Discovering Pathways by Orienting Edges in Protein Interaction Networks

Anthony Gitter, Judith Klein-Seetharaman, Anupam Gupta, and Ziv Bar-Joseph

Predicted pathways that have been biologically validated.  Click for details

Abstract

Modern experimental technology enables the identification of the sensory proteins that interact with the cells’ environment or various pathogens. Expression and knockdown studies can determine the downstream effects of these interactions. However, when attempting to reconstruct the signaling networks and pathways between these sources and targets, one faces a substantial challenge. Although pathways are directed, high-throughput protein interaction data is undirected. In order to utilize the available data, we need methods that can orient protein interaction edges and discover high-confidence pathways that explain the observed experimental outcomes. We formalized the orientation problem in weighted protein interaction graphs as an optimization problem and present three approximation algorithms based on either weighted Boolean satisfiability solvers or probabilistic assignments.

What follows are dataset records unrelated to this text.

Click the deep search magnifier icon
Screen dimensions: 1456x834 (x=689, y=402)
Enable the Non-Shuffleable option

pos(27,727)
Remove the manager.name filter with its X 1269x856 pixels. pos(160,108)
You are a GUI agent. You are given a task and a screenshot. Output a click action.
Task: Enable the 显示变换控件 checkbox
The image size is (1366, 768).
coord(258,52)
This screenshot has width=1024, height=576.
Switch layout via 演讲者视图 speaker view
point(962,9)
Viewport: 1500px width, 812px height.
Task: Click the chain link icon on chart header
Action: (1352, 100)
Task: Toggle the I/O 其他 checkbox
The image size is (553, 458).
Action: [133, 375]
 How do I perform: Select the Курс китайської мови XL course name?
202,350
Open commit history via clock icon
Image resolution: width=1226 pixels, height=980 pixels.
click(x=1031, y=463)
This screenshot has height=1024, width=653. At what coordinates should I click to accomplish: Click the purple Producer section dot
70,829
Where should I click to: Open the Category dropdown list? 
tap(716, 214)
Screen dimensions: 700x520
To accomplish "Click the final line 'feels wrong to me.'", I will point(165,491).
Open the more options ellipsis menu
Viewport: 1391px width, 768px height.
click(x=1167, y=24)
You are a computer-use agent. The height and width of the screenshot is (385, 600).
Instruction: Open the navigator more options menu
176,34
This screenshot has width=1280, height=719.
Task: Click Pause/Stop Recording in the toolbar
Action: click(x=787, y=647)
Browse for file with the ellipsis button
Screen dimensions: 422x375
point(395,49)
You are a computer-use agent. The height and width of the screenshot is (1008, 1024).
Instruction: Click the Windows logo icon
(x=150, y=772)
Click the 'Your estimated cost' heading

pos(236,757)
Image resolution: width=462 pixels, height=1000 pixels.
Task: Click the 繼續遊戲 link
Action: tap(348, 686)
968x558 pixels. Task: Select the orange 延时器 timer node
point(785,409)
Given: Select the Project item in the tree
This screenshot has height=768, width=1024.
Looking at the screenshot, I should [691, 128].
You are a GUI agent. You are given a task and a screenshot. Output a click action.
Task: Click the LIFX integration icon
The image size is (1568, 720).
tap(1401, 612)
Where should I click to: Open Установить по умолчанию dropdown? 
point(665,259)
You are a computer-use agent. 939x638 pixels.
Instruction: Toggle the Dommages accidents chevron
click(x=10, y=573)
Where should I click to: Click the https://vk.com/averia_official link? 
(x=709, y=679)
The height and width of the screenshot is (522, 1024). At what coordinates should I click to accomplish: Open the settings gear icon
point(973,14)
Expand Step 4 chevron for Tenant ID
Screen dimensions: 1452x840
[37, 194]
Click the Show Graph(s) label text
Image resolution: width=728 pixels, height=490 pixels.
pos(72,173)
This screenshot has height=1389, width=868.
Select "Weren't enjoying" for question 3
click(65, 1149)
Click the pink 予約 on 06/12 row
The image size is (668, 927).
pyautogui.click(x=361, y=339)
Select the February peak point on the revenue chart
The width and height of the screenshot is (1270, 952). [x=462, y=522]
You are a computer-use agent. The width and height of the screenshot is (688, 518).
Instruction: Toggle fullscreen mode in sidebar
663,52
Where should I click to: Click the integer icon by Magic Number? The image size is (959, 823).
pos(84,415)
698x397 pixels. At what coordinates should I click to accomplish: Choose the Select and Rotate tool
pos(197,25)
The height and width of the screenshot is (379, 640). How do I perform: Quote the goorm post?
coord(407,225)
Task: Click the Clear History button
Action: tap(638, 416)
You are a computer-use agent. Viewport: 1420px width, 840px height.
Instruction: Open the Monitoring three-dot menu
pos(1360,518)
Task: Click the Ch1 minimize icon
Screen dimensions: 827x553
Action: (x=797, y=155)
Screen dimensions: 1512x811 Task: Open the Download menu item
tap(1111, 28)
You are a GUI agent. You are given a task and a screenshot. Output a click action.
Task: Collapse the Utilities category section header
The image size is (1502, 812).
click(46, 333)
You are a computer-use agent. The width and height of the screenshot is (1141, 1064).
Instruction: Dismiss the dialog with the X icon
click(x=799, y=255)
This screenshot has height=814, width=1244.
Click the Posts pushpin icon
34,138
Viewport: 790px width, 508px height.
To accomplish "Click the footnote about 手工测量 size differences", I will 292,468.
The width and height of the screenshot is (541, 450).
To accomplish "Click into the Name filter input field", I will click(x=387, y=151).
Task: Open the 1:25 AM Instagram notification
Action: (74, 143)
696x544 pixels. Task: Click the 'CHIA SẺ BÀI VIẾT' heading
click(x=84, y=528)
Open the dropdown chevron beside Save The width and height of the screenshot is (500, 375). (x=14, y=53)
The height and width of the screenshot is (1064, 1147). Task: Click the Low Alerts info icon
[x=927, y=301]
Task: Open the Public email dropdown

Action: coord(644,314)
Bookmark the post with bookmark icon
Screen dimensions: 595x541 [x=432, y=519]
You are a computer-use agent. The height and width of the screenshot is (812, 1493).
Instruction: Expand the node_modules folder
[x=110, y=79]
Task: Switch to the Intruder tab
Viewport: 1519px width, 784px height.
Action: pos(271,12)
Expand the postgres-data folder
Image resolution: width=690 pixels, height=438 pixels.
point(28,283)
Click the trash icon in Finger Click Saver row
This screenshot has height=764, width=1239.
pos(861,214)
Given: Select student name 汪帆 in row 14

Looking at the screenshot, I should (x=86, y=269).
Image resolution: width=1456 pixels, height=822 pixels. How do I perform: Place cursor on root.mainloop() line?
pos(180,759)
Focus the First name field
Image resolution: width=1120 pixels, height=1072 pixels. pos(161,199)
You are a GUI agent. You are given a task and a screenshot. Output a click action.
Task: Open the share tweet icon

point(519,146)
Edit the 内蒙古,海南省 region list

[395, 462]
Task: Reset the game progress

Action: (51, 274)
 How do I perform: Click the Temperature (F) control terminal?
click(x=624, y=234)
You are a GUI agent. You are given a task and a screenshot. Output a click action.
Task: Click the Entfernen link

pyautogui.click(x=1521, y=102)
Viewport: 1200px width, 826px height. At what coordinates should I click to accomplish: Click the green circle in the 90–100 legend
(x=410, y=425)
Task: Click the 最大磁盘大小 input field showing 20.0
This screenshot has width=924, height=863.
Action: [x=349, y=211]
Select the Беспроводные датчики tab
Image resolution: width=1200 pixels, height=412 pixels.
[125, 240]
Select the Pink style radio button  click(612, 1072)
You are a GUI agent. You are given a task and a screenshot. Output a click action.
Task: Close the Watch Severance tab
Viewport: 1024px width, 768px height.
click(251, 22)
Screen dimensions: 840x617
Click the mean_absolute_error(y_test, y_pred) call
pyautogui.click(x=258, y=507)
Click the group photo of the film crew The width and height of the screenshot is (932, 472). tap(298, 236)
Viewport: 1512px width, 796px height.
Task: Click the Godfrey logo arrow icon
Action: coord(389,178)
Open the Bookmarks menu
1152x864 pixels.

We used these algorithms to identify pathways in yeast. Our approach recovers twice as many known signaling cascades as a recent unoriented signaling pathway prediction technique and over thirteen times as many as an existing network orientation algorithm. The discovered paths match several known signaling pathways and suggest new mechanisms that are not currently present in signaling databases. For some pathways, including the pheromone signaling pathway and the high osmolarity glycerol pathway, the method suggests interesting and novel components that extend current annotations.